Collecting my attempts to improve at tech, art, and life

Joplin Terminal Basics

Tags: second-brain joplin shell tools

Joplin’s terminal view of my notebooks

Look. I don’t know if Joplin is going to be my note manager of choice. I don’t even know if I’ll still be using it next week. It’s cool. I’m just not that consistent.

But there’s these notes. Why not share them? Someone out there might make use of them.

Just give me a minute to turn the bullet points into sentences.


Try out Joplin’s terminal application for typing up and organizing quick notes.


I’m often taking notes. It’s the only way I can remember the little things. You can find a note-taking app whatever your preferences are. I spend a lot of time in the terminal. I don’t want to leave the terminal when deep in concentration.

Joplin has a terminal application. It also has lovely desktop and mobile applications.

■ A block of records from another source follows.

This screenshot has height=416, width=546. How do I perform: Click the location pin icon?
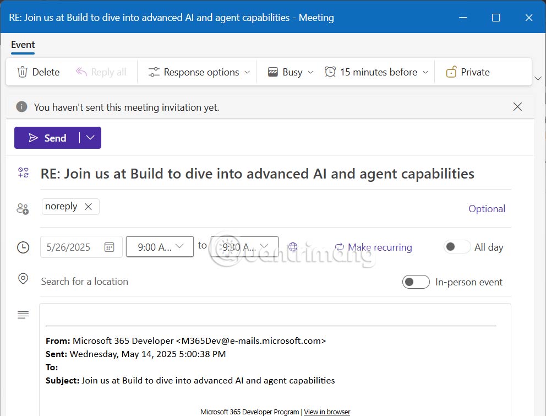point(23,279)
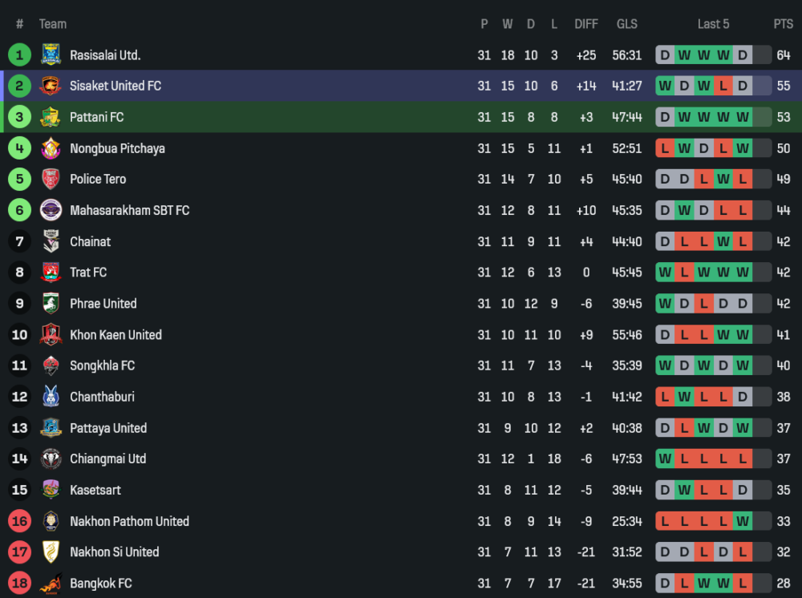Click the Rasisalai Utd. club crest

pyautogui.click(x=51, y=55)
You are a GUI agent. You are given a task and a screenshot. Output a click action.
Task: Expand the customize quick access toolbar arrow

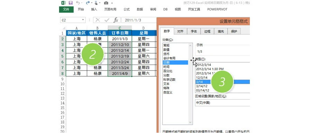click(x=112, y=3)
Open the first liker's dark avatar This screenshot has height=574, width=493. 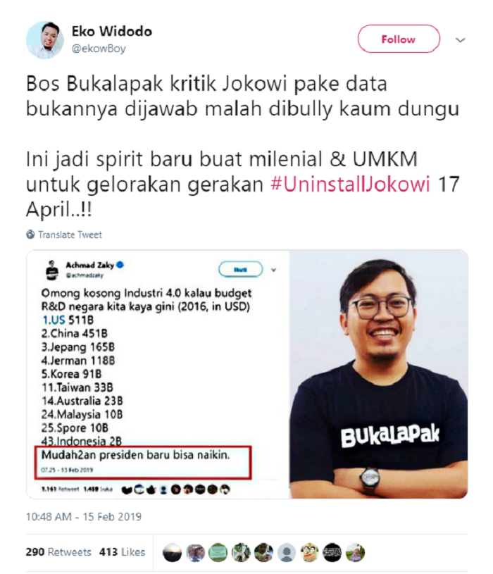pyautogui.click(x=172, y=552)
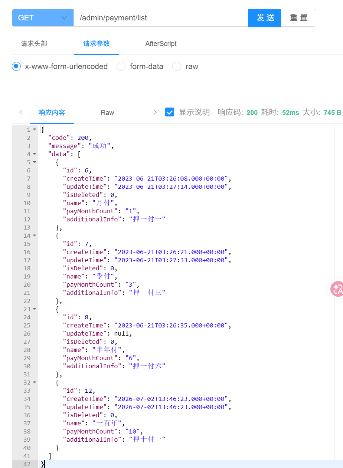The image size is (343, 468).
Task: Click the left arrow beside 响应内容 tab
Action: pyautogui.click(x=21, y=112)
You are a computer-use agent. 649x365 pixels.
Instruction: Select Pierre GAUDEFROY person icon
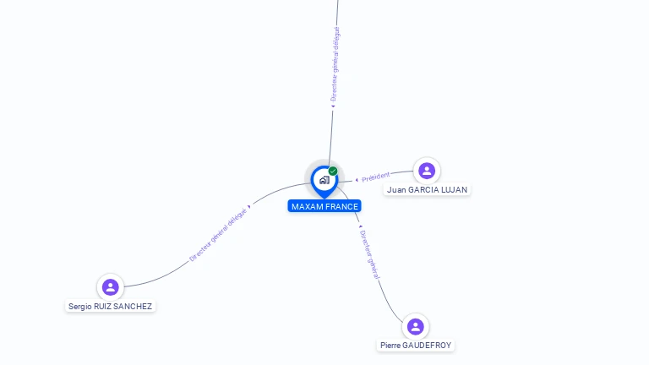(415, 326)
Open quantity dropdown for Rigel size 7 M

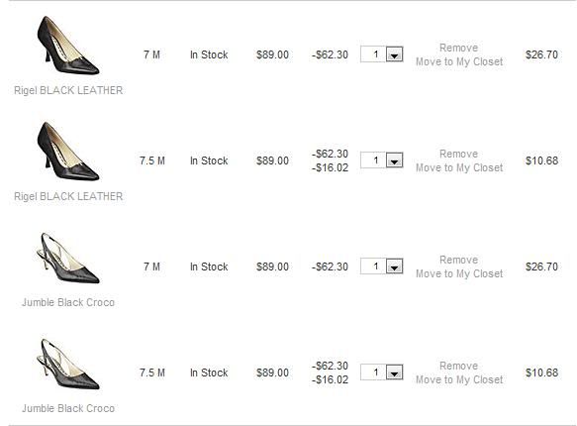394,54
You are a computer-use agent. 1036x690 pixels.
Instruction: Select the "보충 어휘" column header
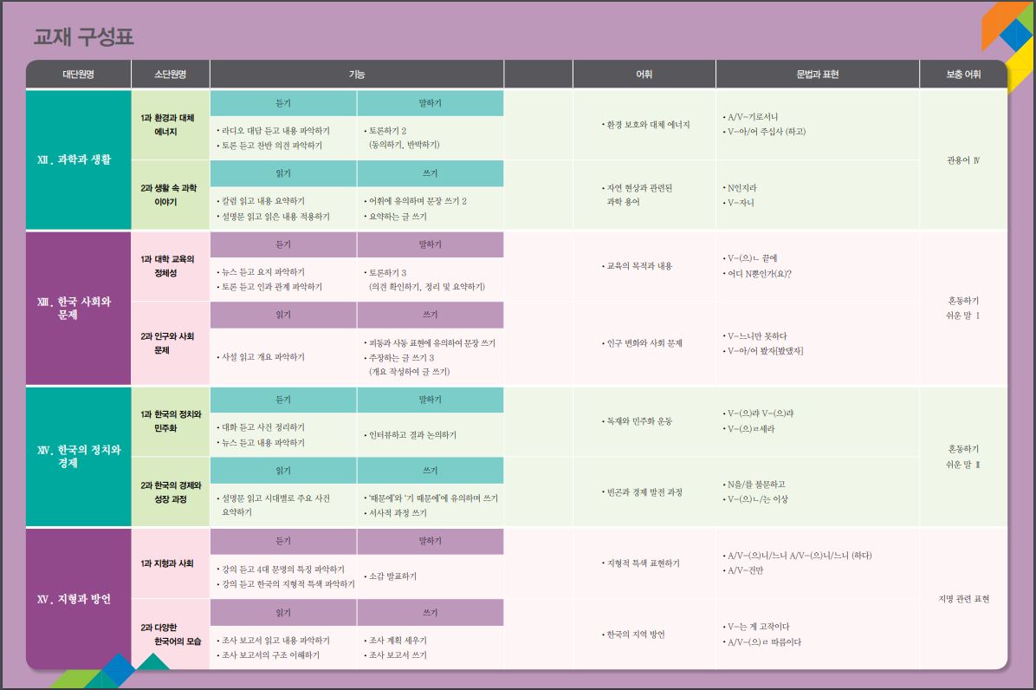963,75
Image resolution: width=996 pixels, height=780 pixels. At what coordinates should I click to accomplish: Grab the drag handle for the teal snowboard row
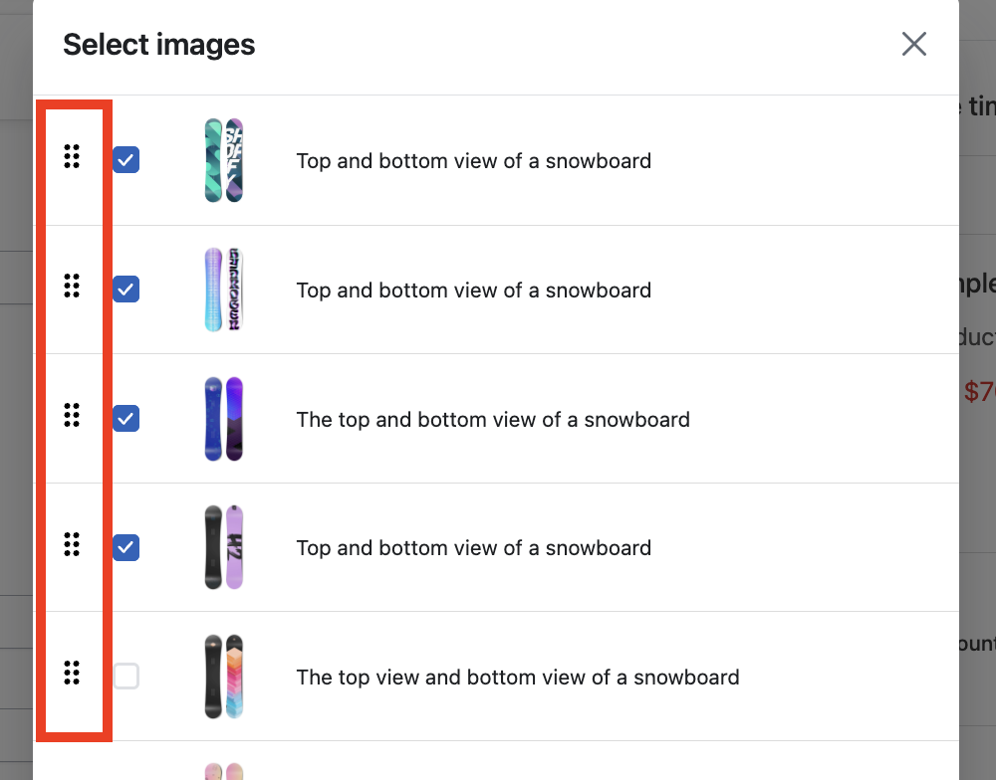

But we’re just looking at the terminal application.

Why not …

Like I said: there are a lot of options. I regularly play with several of them. But for the kind of “quick get this down before I forget it?”

So for today it’s Joplin.


Joplin runs on NodeJS, so install it with Volta, Yarn, NPM, or whatever you install Node stuff with.

$ volta install joplin
success: installed joplin@1.6.4 with executables: joplin

Now there’s a joplin command in your path!


You get these four panes you can tab around in, and — look, Joplin’s usage docs break it down better than I could. Go look at those.

Basic usage

Joplin has a command line mode, which you get at with the colon character :. Gonna focus on that command line mode.

The first and most important command?


That gives you a list of commands, including the second most important command.


Not :quit. Not :wq. No. Joplin’s terminal application is kind of inspired by Vim, but it is not Vim.

Setting up note synchronization

I’ve already been using Joplin elsewhere, so my first task is to configure synchronization.

The sync needs no additional arguments when used with Dropbox, lucky for me.


Joplin gives me:

From there?

  1. follow the link with a [Control] + click (in my terminal, at least)
  2. allow the integration; Dropbox gives me a string of nonsense text
  3. copy that nonsense and paste it into Joplin’s prompt

If you’re me, the leftmost pane fills with folders from your previous Joplin sessions. The screenshot you already saw, pretty much.

Creating a note

:mknote "Terminal notes with Joplin"

The quotes aren’t needed for single-word notes. But for multi-word notes it’s either wrap it in quotes or use CamelCase.

I can see it’s up there in the middle tab, but now I’m obsessing over the command line mode. Is there an ls equivalent? There sure is!

Terminal notes with Joplin

Editing a note

:edit "Terminal notes with Joplin"

Joplin offers a chance to autocomplete once I type enough in. I accept that autocompletion with [TAB], then hit [ENTER] to complete the command.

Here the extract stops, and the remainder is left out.